◆ EXERCISE INSTRUCTIONS
Can you write out, unchanged, the records below from the line with "High Speed Dynamometer (202, 203)" to the line with "Cases (855, 56)", including both of those lines?

◆ ◆ ◆ ◆ ◆ ◆ ◆

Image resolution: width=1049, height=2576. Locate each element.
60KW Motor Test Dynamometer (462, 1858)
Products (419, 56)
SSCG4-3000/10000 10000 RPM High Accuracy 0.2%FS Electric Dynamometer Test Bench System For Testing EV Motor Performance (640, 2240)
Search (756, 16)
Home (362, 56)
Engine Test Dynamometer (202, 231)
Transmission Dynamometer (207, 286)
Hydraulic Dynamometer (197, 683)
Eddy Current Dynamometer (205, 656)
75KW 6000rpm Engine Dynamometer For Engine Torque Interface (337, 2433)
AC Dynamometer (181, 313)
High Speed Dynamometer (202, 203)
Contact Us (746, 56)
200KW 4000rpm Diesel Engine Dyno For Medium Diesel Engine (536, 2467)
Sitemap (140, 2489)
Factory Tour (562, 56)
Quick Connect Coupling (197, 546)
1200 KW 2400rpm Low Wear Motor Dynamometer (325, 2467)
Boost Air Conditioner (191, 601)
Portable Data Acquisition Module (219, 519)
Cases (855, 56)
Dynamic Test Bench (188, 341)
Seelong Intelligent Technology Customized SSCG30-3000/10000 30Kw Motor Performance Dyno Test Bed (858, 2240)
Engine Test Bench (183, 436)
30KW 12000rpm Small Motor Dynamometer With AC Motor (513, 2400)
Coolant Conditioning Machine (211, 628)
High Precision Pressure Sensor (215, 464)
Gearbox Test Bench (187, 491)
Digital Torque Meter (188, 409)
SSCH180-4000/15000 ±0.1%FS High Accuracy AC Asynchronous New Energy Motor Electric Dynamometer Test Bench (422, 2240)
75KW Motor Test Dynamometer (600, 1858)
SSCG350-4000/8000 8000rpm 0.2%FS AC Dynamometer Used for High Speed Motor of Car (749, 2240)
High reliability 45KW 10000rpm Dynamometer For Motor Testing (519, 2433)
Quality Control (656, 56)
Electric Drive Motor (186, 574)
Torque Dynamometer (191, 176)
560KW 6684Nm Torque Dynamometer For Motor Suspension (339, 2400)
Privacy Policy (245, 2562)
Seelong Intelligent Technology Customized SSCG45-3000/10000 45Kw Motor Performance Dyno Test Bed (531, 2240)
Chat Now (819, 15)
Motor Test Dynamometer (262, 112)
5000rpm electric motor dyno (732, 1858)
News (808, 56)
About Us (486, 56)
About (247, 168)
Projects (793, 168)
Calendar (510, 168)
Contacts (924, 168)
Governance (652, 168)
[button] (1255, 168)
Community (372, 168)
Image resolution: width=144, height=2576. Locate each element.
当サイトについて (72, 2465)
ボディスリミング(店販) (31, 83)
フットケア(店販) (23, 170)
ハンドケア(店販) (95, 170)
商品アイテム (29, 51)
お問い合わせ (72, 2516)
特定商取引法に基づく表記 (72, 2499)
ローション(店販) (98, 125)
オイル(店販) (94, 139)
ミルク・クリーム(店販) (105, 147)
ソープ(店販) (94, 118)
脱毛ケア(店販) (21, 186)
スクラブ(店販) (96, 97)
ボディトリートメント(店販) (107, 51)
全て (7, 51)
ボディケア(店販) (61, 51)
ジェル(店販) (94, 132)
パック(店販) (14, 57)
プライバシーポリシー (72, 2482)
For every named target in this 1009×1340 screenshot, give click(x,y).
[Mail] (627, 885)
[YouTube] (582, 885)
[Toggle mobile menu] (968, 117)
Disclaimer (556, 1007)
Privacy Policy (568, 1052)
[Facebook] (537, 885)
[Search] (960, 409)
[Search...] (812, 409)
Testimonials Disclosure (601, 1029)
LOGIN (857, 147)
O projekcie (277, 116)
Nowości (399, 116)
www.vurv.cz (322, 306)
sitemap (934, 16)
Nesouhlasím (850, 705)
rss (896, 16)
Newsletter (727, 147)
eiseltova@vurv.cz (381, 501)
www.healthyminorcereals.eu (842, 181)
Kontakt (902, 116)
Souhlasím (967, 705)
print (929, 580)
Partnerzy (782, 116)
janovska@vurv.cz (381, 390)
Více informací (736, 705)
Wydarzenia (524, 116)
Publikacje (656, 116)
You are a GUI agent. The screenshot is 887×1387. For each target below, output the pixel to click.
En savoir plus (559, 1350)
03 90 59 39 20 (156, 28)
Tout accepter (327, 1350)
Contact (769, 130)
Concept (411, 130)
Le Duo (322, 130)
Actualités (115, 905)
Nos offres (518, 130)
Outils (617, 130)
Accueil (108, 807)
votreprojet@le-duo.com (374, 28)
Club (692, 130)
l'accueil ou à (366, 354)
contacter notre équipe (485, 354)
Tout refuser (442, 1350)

◆ ◆ ◆ ◆ ◆ ◆ ◆

◆ TASK ANSWER
High Speed Dynamometer (202, 203)
Contact Us (746, 56)
200KW 4000rpm Diesel Engine Dyno For Medium Diesel Engine (536, 2467)
Sitemap (140, 2489)
Factory Tour (562, 56)
Quick Connect Coupling (197, 546)
1200 KW 2400rpm Low Wear Motor Dynamometer (325, 2467)
Boost Air Conditioner (191, 601)
Portable Data Acquisition Module (219, 519)
Cases (855, 56)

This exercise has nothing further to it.